I do not know which is better for the nation  A man without the presumption of faith and morality who indulges in the forbidden for his own purpose or the man with faith and morality who can justify the forbidden for the sake or urgency or expediency.  You tell me.  For the Church, it is certainly the latter.  We have had great faces of morality and integrity who have done great evils behind the scenes or simply refused to let their morality and faith interfere with their public duties.  Some of those are in Congress right now.  I think less so it is true of our current President.  We have also had those who seem to wear the muck without much hesitation for the job they believe needed to be done and whose judgment had no moral squint to it.  They were not better but for the sake of the faith, they did not take Jesus with them into the dirt.

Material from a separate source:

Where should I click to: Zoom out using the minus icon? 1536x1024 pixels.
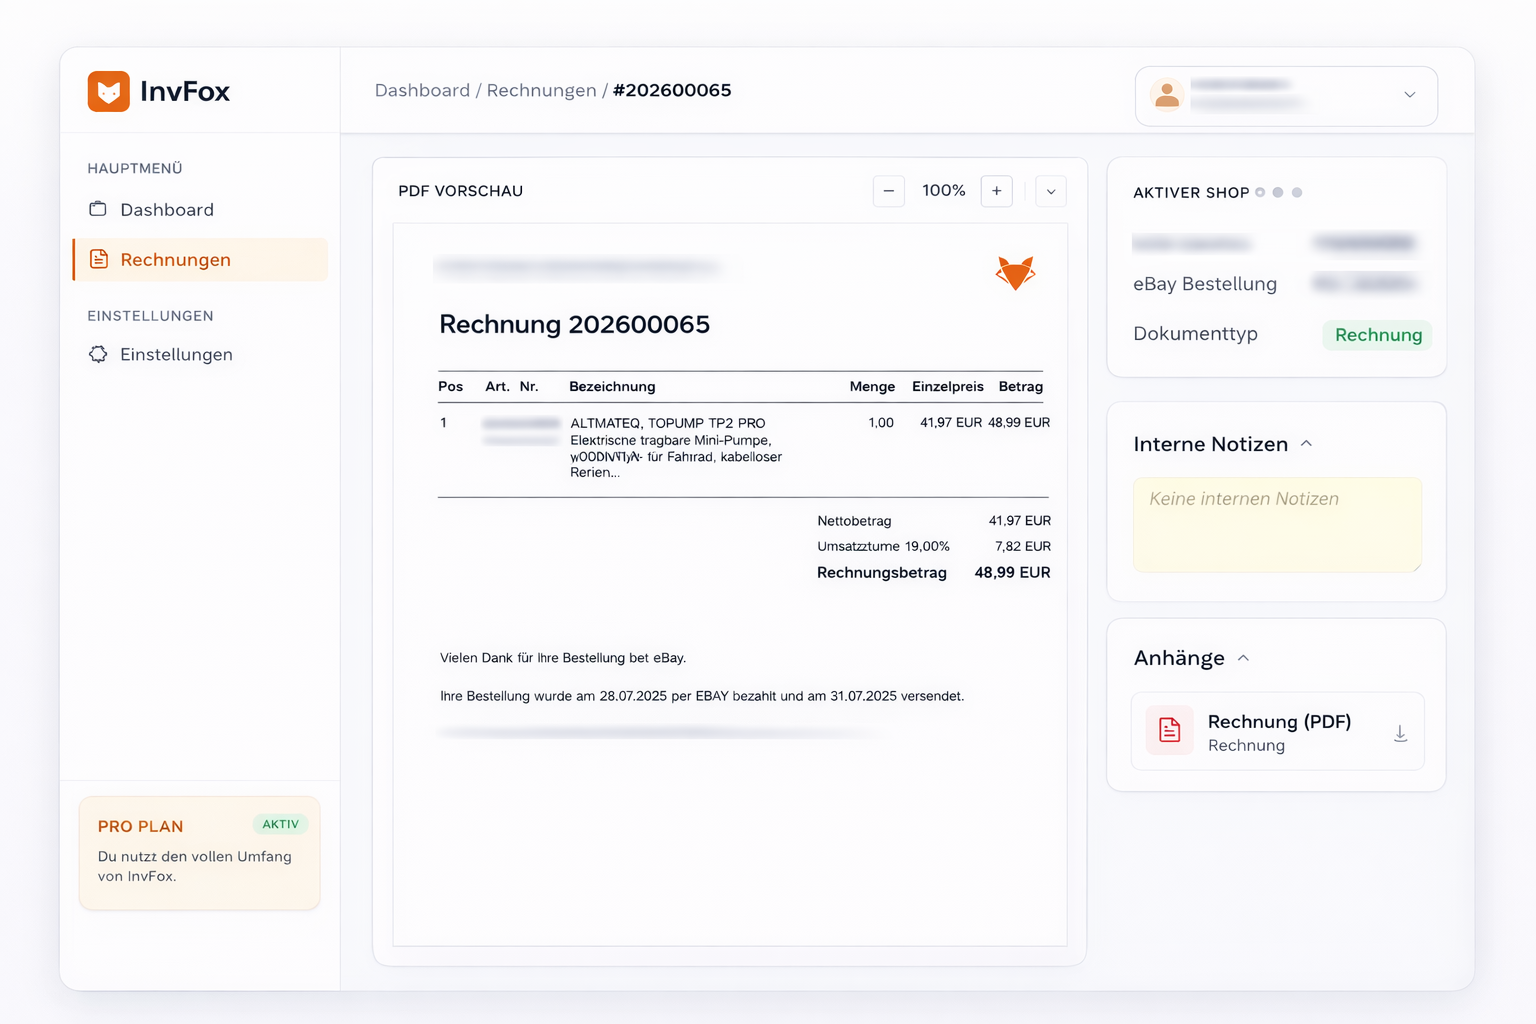(x=888, y=191)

I also do not know if a righteous man availeth much in the public square.  We in the Church would laud him but we would also criticize for it seems that righteousness has become less a moral position than a moving line in the sand.  We have become rather good at excusing and justifying our way out of the commands of the Lord and we strive for a host of other goods before we give ourselves to the cause of holiness.  I do not mean to remove myself from the shame of it all.  We are all complicit.  The gift of a clear conscience is not meant to leave us off the hook, so to speak, but to free us from the guilt so that the Spirit might work in us the good work of holiness, righteousness, and purity.  Slow it is, the pace of this progress, and too often hidden to us but it is apparent to God and often to those nearest and dearest to us.  The prayers of a righteous man availeth much except we pray for so many other causes and needs and wants besides purity of heart, righteousness which reflect Christ's own, and holiness which flows from God's own holiness to those who belong to Him.  And that is its own problem, now, isn't it?

Expedience wins many friends but faith and morality seem lonely.  It is not new.  It has always been that way.  We surrender ourselves to our guilty pleasures only to be washed up for dinner with forgiveness.  Thankfully, God does not condition such forgiveness upon such a track record of change but He does enable and expect that forgiveness lives within the transformed desires of the mind and heart to love what He loves and do what He does.  In the play, Wolsey was certainly the crafty one -- at least until it all came undone when even diplomacy and negotiation could not undo the evil Henry had done.  Thomas was the good man -- too dour for our taste and too righteous for our company but an honorable man who really was ready to be true even to death.  I am thankful I am no advisor to kings or presidents nor do I have official cause to give any the advice so readily upon my mind and tongue.  But I do know the great tension between the holy and the expedient and none has to be a shadow in the halls of power to know it and feel it in their lives.  It is a wretched tension but a good one which forces the simple to be difficult and the difficult to be simple.  Without it we would not need nor know God at all.